In 1990, the book that had been eagerly anticipated by collectors for over five years, Wildfowl Decoys of the Pacific Coast, co-authored by Dr. Fred Hanson, and U.S. Fish and Game Biologist Mike Miller, had at last been published. The big book had exceeded expectations. Because the authors had labored five years, covering a vast territory, they chose to spare no expense in turning out a handsome product. Illustrated with hundreds of photos, the book upheld western decoys as exemplary folk art. The text not only included short biographies of the carvers, but also eye witness accounts by survivors whose formative years included the Great Depression, and the upheaval of World War 11. Here was a comprehensive work that would never be equaled (those eye witnesses might not see another millennium), and an enduring legacy in which every collector who had opened his doors to the researchers, loaned his notes, photos, documents, or contributed his knowledge, could claim a modest share.
With such an imposing book in hand, decoys as folk art, artform, or "Californiana" were concepts easily sold to those grey guardians of culture, the museums. Soon after the book came out, the San Francisco Craft & Folk Art Museum had a copy to help them visualize a two month exhibit titled "The California Duck." In 1994, the Sacramento City History Museum devoted two months to the "Historical Significance of Decoys in California," a showing of both antique and contemporary decoys, with art-in-action carvers on hand to explain the significance of both. Two years later, the Cowlitz County Museum, in Kelso, Washington, recalled a local legacy with "Art on the Water: Decoys Along the Pacific Flyway." Here at last, near the historic waterfowling area at the mouth of the Columbia, someone had gotten it right. This was the largest exhibit yet assembled, with over 280 decoys, plus mounted birds and hunting artifacts from two major collections. Public enthusiasm was high, critics expressed admiration, other collectors were moved to offer choice additions, and a pleased museum staff, calling this show a "breakthrough," held the show over for several months.
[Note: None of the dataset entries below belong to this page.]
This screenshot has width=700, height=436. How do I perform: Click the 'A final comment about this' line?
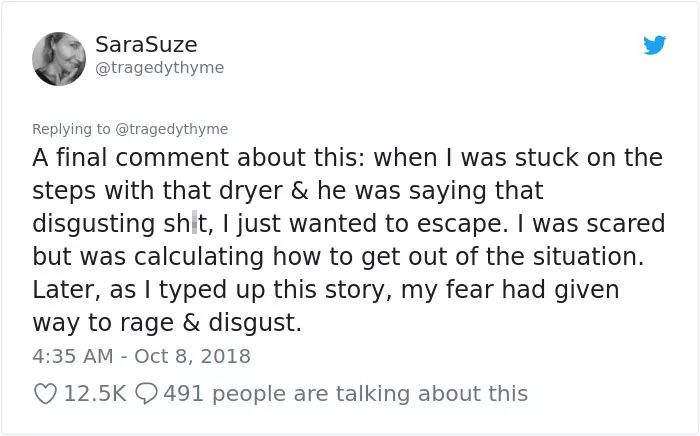tap(347, 158)
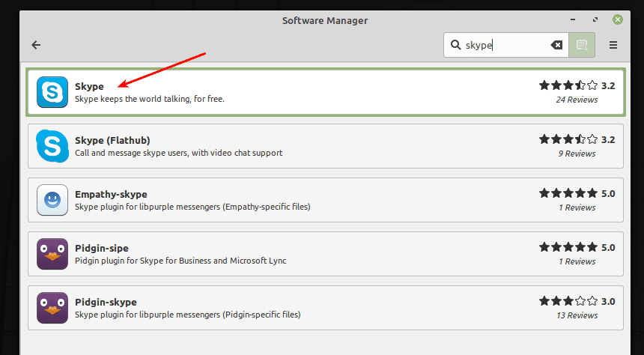Open the hamburger menu
This screenshot has width=644, height=355.
point(613,45)
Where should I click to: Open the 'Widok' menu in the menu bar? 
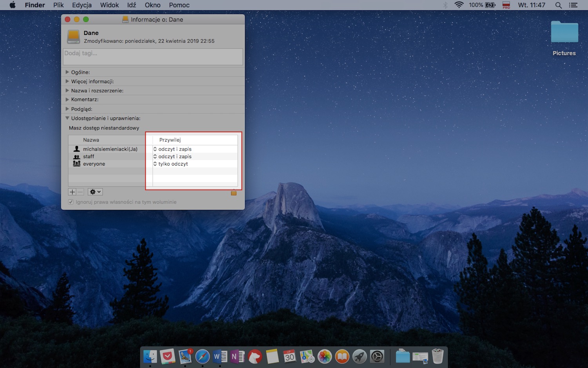(109, 5)
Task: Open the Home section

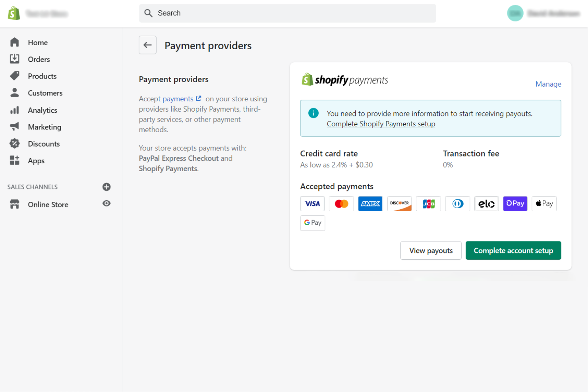Action: tap(38, 42)

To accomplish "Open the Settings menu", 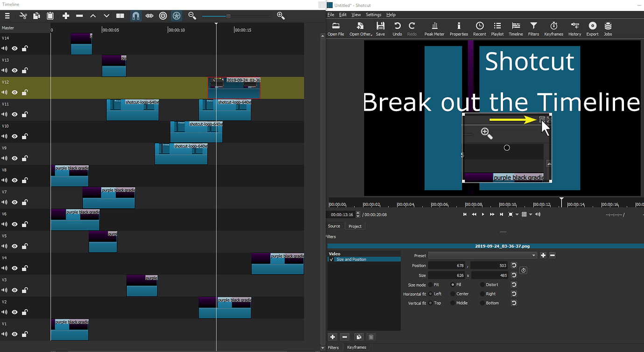I will pos(373,14).
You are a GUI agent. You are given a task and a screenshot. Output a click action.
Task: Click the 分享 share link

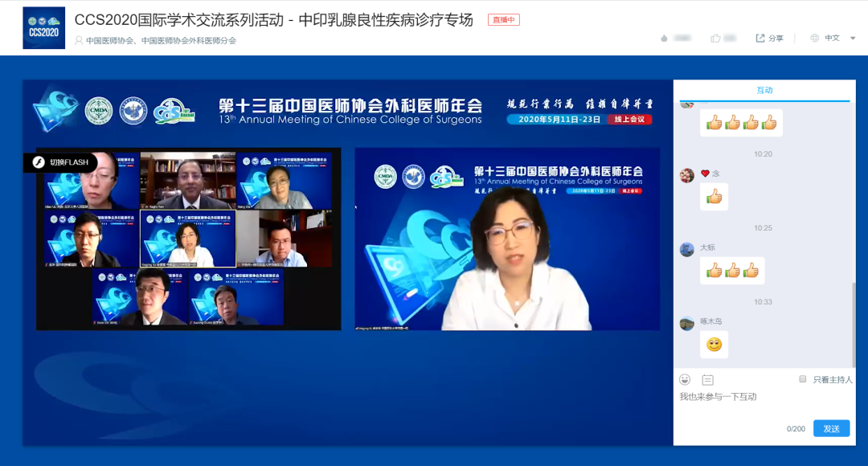click(x=776, y=38)
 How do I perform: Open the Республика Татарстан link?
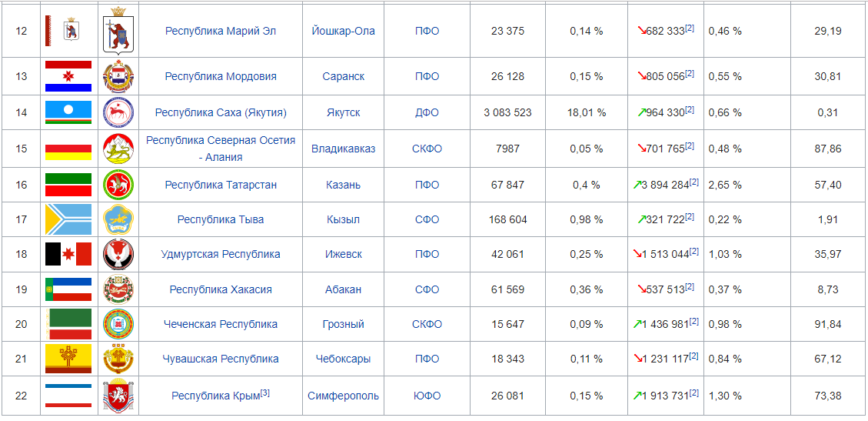(221, 185)
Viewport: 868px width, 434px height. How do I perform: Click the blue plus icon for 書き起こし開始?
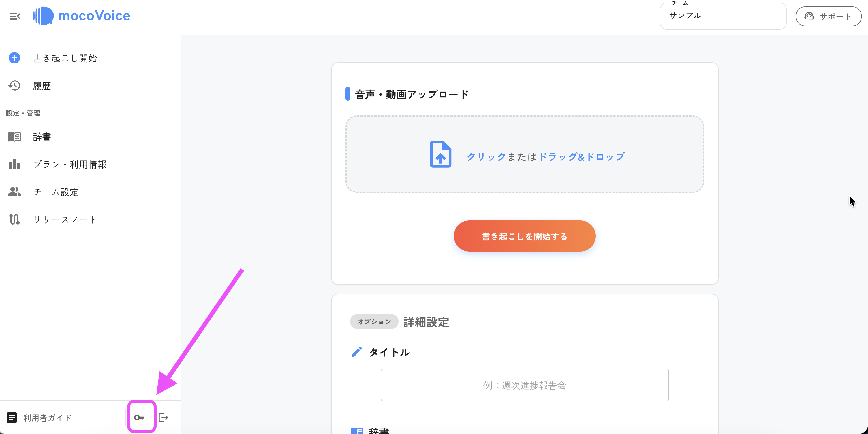point(14,58)
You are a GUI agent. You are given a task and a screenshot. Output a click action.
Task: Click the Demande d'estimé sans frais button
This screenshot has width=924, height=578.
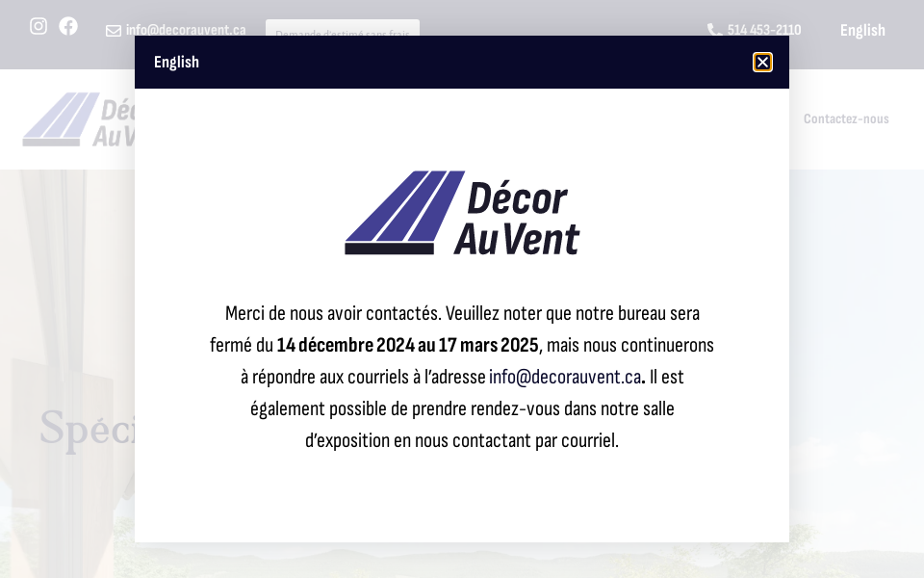click(342, 30)
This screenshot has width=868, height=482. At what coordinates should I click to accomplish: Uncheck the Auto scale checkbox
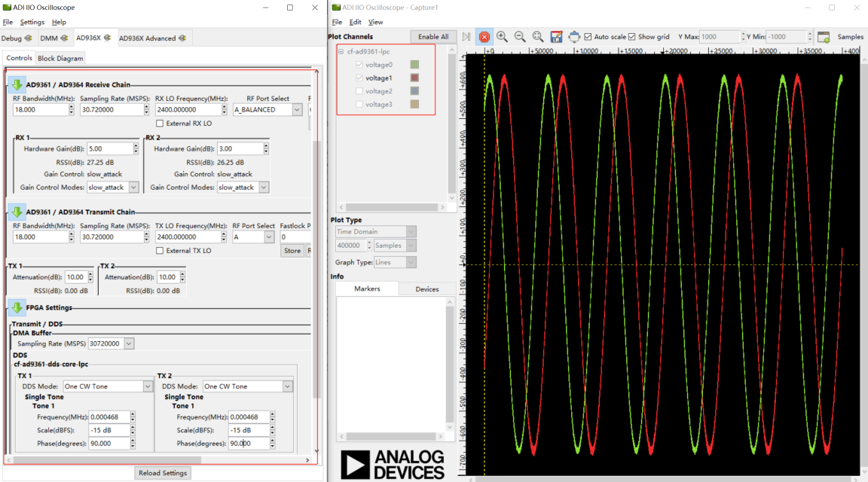pos(588,37)

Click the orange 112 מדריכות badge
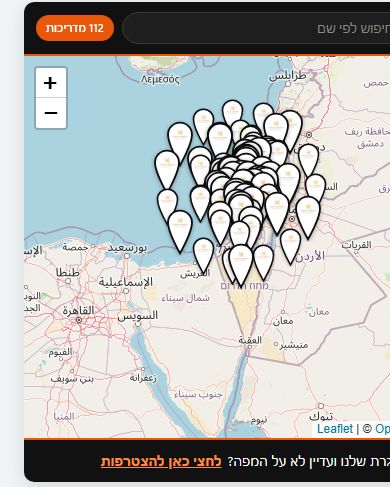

This dramatic rise in the status of abandoned old decoys can best be illustrated with a final anecdote. In 1974, the widow of a wealthy San Francisco decoy collector invited Jim Keegan, Don Yost, and this writer, to come and assess the value of her late husband's large and eclectic assortment. They were not all prizes, but the core of the collection was solid, and he had at least three pairs of coveted "Fresh Air Dicks" (worth about $10,000 dollars on today's market), with many more decoys in the basement that were negotiable. Sometime later, after the inventory had been made, the lady informed us that she had offered the collection to the Oakland Museum, but had been turned down because neither by word or letter could she make Staff understand what she was trying to deliver, and Staff hadn't the foggiest notion what they might do with the things once they got them.